Single moms, if your child has been the victim of identity theft, you’ll need to take specific steps to reverse the damage and protect him from future financial attacks.

This process can be really frustrating, so make sure your child has an existing credit report before you go through these steps. If there is one, pick a time when you have a couple of hours to focus (I know, how often do single moms have two free hours in a row – but it will take that long), put yourself into Mama Lion mode, make sure you have plenty of coffee (and snacks!) on hand, and dive into step one.

The first step of this process involves contacting all three credit agencies to ask them to delete all accounts, inquiries, and collection notices from your child’s file based on name and Social Security number. Ask each for a copy of your child’s credit report.

TransUnion:   800-680-7289 (this is a dedicated Child Identity Theft number)

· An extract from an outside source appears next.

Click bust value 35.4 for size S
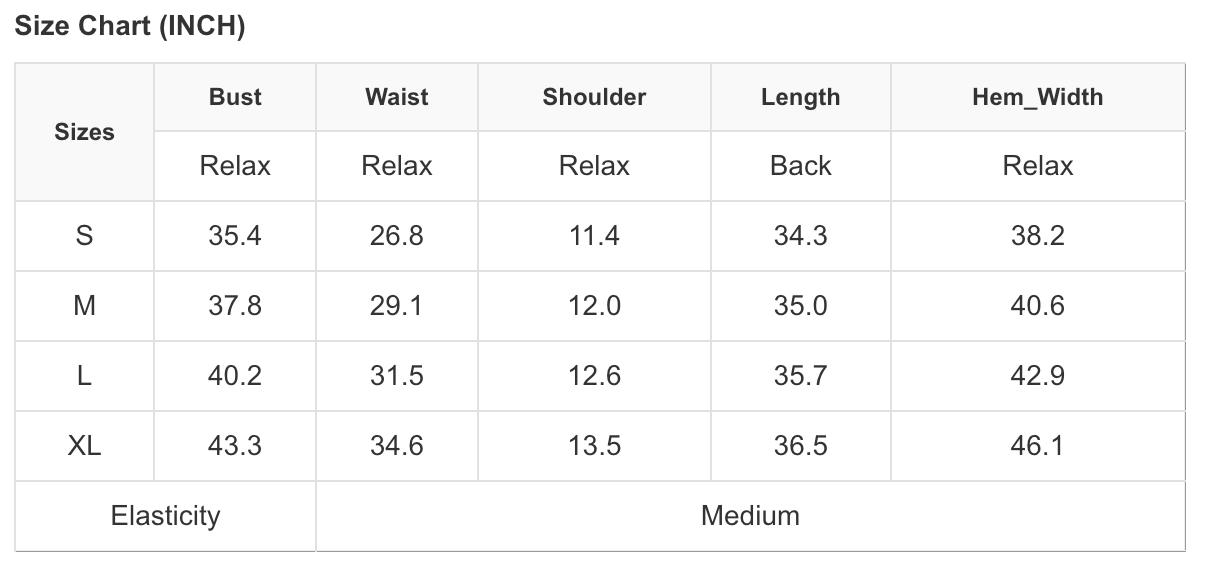 point(235,236)
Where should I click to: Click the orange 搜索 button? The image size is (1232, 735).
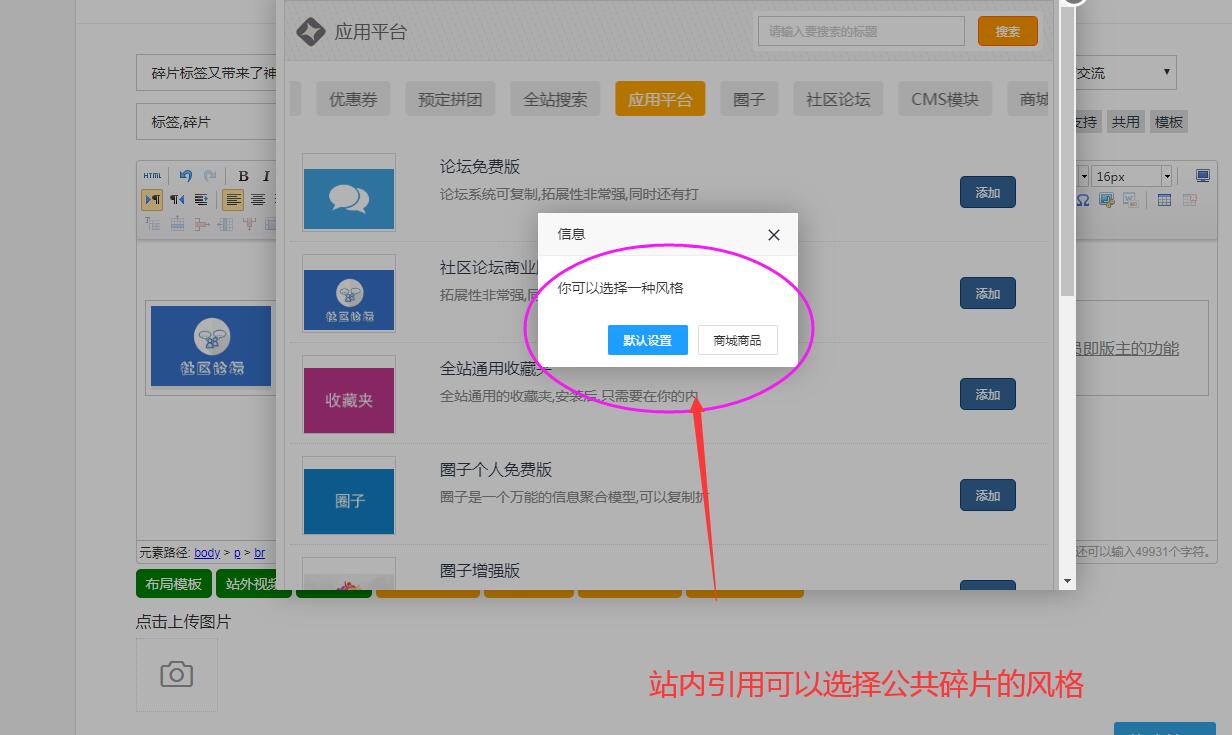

Experian:       888-397-3742

Equifax:         866-447-7559

Be aware: It’s extra hard to get in touch with the credit agencies right now because of the Equifax breach, so make sure you have plenty of time to kill (because we single moms have so much free time) before you call.

Next step: Place a “protected consumer” credit freeze with each of the agencies. This requires a bunch of documentation, and sometimes a fee depending on what state you’re in.



Equifax:          866-447-7559

The Equifax website doesn’t seem to have a dedicated page for freezing a minor’s credit, and pretty much every page on their site leads to their “enroll in our protection services” promotion. Honestly, I’m pretty disgusted with their response, and that they’re so clearly trying to profit off the mess they’ve made of our privacy. Still, for a complete credit freeze for a minor you need to enlist them, so you’ll have to go through a second call.

Third: Place fraud alerts with all three agencies for your child’s credit report. For this, all you have to do is work with one company (I recommend TransUnion) and they notify the others for you.

Fourth: Contact all of the businesses that opened accounts for your child – you’ll find them all listed on the credit report – and demand they close the fraudulent accounts immediately. Also ask them to flag those accounts to demonstrate they were the result of identity theft.

Last step: File a fraud report with the FTC (Federal Trade Commission). That can help investigators detect fraud patterns and find the thieves before they can do even more damage.

I know this is a lot to manage – I wish they made it easier for us than it is for the criminals. But our kids deserve a clean credit slate, and this is the way to do it.